▸ Your assignment
Please return the lines of the data that contain "info".

* * *

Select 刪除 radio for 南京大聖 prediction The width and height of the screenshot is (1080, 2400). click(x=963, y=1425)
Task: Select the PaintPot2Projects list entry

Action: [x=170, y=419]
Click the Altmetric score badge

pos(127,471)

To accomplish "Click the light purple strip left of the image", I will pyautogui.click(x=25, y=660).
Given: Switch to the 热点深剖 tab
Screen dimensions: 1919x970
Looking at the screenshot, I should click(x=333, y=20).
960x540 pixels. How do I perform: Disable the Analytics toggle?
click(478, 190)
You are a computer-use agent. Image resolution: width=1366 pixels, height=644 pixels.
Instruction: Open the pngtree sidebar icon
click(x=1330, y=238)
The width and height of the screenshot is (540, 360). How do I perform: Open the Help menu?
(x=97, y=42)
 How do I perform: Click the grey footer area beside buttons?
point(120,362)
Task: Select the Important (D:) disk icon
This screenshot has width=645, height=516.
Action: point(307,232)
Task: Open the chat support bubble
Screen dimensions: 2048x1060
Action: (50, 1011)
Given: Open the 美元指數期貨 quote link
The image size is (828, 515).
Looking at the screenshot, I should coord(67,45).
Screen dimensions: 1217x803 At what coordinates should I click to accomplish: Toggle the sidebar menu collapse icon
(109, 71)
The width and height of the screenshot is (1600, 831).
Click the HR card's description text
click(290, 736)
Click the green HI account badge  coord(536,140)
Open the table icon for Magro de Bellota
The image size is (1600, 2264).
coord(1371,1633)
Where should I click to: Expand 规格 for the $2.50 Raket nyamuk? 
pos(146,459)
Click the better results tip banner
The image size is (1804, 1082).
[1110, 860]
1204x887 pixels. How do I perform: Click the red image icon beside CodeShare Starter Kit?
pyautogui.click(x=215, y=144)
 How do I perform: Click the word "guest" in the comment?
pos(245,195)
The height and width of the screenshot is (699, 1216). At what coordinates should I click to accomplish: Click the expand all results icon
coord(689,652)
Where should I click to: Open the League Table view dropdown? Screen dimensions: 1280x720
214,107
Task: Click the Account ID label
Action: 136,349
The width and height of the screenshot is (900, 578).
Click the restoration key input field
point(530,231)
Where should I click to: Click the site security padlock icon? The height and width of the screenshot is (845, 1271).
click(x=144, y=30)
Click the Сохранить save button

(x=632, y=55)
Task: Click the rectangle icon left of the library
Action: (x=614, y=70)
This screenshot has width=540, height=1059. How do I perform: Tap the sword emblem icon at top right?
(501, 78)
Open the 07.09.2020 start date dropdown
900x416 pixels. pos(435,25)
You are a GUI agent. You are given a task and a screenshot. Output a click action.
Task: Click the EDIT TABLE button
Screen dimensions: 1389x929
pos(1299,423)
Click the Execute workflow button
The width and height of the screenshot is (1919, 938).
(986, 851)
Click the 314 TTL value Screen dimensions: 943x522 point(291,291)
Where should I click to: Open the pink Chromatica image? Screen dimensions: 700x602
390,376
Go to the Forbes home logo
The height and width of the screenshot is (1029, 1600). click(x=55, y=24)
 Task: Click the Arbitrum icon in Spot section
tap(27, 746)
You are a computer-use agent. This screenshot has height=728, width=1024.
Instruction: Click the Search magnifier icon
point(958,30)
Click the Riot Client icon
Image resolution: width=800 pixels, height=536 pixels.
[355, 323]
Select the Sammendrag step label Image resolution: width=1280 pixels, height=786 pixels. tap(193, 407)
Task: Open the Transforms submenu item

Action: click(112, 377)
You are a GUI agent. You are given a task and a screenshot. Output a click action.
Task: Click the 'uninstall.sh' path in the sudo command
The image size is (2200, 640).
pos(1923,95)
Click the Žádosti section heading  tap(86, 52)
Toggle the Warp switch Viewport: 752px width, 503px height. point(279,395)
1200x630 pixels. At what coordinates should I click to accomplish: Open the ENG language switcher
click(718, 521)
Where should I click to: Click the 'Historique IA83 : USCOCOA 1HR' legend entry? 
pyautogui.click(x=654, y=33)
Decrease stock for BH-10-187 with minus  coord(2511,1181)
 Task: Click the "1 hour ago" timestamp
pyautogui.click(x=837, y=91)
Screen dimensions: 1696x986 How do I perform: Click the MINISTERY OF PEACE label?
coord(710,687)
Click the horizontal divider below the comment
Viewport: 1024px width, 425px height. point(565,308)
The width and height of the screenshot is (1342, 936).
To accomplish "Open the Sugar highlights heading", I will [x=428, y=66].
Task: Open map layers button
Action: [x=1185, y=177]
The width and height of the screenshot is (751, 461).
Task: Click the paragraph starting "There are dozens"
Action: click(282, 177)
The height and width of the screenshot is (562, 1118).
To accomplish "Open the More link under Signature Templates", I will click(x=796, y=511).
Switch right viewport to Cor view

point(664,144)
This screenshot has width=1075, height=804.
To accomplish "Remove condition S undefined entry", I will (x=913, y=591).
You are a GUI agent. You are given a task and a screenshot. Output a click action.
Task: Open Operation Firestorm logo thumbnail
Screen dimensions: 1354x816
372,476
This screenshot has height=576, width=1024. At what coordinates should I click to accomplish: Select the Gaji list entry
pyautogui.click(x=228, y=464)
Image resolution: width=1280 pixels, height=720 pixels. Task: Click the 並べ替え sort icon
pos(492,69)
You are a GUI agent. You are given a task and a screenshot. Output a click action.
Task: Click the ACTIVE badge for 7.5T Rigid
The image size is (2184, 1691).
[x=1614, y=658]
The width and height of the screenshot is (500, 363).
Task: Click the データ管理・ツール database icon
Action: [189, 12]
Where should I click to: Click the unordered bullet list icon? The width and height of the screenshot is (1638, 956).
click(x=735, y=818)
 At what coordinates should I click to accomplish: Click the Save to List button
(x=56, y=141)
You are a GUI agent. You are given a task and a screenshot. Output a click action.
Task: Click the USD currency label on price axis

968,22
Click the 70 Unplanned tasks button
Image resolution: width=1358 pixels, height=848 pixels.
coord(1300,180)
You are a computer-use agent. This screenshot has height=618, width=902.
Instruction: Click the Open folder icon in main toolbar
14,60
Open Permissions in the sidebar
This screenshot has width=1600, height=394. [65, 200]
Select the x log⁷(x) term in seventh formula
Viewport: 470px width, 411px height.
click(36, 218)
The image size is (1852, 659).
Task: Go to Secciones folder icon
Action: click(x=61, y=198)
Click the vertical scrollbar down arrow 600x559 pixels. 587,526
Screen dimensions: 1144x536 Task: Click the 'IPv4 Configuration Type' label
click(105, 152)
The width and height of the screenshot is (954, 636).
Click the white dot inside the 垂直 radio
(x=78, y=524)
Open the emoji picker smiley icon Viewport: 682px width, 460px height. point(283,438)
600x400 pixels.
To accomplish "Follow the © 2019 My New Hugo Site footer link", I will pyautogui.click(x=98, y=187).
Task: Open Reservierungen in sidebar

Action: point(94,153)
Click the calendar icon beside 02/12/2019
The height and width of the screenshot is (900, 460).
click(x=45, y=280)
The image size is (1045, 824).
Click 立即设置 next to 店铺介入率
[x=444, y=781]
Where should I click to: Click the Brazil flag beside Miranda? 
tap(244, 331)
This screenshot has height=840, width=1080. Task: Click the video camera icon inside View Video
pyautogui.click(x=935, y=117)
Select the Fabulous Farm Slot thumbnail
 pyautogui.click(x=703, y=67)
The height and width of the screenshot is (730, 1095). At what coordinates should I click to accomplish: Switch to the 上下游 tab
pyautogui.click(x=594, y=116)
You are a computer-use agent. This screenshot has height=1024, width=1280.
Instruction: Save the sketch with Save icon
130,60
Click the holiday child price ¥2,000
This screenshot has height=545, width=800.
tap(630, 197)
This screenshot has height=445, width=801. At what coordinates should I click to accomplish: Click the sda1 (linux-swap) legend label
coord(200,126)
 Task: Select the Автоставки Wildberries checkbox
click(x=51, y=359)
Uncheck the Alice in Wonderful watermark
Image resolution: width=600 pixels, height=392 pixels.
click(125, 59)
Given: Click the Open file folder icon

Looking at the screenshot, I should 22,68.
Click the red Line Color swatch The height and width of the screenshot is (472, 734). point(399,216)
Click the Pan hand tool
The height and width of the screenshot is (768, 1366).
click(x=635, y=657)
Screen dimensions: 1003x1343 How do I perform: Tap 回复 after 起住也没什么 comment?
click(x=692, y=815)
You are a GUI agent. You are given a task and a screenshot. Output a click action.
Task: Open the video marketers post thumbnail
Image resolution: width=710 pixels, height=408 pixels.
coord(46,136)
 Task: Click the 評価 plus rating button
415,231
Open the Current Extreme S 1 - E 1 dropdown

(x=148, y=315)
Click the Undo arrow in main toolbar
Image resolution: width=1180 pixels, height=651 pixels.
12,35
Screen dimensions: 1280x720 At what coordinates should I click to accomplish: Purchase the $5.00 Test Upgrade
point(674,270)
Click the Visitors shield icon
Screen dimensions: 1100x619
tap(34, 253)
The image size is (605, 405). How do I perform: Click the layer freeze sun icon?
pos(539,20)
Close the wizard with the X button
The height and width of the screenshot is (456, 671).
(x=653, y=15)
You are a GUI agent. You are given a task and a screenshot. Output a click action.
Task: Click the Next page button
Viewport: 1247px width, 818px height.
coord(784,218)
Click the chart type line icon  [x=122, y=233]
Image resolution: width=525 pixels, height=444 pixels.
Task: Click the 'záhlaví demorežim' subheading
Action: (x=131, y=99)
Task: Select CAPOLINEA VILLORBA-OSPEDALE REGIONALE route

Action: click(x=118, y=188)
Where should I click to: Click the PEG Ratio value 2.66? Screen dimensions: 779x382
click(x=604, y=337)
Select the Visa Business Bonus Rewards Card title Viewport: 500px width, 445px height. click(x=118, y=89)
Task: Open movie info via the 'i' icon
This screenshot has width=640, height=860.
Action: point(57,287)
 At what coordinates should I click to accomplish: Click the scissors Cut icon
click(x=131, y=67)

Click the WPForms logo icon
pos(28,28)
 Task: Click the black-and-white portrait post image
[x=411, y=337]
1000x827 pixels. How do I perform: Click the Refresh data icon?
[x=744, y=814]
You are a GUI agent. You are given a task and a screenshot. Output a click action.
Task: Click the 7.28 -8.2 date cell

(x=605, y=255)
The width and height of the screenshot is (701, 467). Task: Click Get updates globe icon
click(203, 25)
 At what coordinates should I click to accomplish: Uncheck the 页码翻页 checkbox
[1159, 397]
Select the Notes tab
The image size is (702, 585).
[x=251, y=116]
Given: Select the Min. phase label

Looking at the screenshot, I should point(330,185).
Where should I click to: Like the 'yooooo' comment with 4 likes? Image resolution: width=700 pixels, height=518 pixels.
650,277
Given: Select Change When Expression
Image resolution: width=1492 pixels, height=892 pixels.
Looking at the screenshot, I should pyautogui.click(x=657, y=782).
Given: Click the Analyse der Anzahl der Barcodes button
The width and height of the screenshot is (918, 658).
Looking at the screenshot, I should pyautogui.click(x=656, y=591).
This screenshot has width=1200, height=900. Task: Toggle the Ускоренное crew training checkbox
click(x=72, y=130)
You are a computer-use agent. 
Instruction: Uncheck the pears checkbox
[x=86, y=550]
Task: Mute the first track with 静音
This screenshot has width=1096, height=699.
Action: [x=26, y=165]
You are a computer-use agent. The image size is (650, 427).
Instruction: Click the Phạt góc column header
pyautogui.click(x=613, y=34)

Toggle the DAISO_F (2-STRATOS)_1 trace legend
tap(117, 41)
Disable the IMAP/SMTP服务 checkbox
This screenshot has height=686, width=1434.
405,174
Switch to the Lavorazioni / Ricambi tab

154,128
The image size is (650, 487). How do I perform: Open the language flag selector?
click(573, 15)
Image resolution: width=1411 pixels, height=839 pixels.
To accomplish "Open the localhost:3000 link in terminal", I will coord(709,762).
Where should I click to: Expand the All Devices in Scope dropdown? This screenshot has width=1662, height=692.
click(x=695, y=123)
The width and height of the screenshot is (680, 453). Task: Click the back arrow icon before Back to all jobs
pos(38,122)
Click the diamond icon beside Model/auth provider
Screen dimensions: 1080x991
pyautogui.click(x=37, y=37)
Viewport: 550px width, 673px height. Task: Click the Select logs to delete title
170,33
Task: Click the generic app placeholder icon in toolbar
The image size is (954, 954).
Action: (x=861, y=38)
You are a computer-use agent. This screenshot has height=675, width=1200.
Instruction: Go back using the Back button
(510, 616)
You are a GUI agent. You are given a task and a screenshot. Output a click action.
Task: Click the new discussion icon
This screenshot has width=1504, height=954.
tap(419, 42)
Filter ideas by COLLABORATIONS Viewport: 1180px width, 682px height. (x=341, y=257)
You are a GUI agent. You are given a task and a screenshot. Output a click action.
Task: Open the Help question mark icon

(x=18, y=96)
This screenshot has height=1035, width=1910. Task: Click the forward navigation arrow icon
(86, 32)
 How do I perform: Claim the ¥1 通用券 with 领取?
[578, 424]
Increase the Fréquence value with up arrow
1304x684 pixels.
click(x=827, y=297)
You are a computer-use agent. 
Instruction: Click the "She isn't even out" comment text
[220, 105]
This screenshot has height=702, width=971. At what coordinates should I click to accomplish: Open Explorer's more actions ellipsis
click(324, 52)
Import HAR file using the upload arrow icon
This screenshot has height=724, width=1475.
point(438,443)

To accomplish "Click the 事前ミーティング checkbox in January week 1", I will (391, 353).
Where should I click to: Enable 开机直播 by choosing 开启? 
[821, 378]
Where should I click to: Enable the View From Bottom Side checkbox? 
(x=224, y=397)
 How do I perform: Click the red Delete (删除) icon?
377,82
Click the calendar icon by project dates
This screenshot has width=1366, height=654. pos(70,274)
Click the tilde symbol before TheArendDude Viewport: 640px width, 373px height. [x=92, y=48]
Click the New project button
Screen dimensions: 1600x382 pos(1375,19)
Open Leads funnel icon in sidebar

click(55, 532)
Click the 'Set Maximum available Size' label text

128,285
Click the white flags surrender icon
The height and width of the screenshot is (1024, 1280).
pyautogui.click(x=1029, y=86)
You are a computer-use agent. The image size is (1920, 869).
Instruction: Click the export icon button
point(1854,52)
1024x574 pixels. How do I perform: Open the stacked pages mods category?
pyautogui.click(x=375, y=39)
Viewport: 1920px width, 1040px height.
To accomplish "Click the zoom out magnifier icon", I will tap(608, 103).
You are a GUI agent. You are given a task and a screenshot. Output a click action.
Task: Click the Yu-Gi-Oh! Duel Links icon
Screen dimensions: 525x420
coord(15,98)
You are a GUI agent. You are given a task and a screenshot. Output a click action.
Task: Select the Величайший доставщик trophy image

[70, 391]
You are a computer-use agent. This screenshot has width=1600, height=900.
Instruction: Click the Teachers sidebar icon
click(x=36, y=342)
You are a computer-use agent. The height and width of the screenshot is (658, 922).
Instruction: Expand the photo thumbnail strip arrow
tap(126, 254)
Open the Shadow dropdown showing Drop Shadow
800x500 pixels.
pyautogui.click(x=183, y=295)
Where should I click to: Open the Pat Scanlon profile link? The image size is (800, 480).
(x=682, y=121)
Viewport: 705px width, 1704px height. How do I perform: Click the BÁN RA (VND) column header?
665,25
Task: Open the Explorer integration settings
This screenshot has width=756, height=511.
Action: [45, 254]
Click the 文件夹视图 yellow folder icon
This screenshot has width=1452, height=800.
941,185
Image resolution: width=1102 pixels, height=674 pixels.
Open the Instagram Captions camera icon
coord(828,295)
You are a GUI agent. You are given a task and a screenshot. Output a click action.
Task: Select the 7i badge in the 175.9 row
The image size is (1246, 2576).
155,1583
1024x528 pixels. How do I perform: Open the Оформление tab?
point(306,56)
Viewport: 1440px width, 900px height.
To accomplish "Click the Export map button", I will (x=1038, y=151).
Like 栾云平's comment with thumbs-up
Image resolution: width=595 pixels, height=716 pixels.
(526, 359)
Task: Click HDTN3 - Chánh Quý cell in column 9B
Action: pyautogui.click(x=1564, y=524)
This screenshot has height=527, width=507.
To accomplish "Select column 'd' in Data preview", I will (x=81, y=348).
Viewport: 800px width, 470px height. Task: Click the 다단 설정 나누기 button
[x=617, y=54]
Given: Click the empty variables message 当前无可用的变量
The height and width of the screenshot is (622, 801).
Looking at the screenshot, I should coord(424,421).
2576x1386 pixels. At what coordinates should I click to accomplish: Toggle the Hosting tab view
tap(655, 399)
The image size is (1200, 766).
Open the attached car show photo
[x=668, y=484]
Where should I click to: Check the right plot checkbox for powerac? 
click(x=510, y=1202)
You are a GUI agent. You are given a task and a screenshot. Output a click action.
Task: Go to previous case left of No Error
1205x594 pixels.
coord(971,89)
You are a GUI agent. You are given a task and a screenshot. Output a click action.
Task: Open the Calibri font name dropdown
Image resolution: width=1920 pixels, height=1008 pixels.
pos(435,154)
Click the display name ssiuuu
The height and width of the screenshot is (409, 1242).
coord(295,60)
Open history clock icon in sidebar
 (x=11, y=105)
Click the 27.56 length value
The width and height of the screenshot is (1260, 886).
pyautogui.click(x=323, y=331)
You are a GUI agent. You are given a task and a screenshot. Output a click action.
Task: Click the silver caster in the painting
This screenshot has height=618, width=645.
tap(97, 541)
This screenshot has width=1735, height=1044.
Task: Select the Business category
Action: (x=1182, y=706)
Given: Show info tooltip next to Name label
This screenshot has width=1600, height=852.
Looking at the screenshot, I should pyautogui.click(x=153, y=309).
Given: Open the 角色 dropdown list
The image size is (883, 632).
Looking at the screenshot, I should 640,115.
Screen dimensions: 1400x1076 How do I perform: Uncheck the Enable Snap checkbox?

* * *

▸ Reply to the task
Task: Open movie info via the 'i' icon
Given: Show info tooltip next to Name label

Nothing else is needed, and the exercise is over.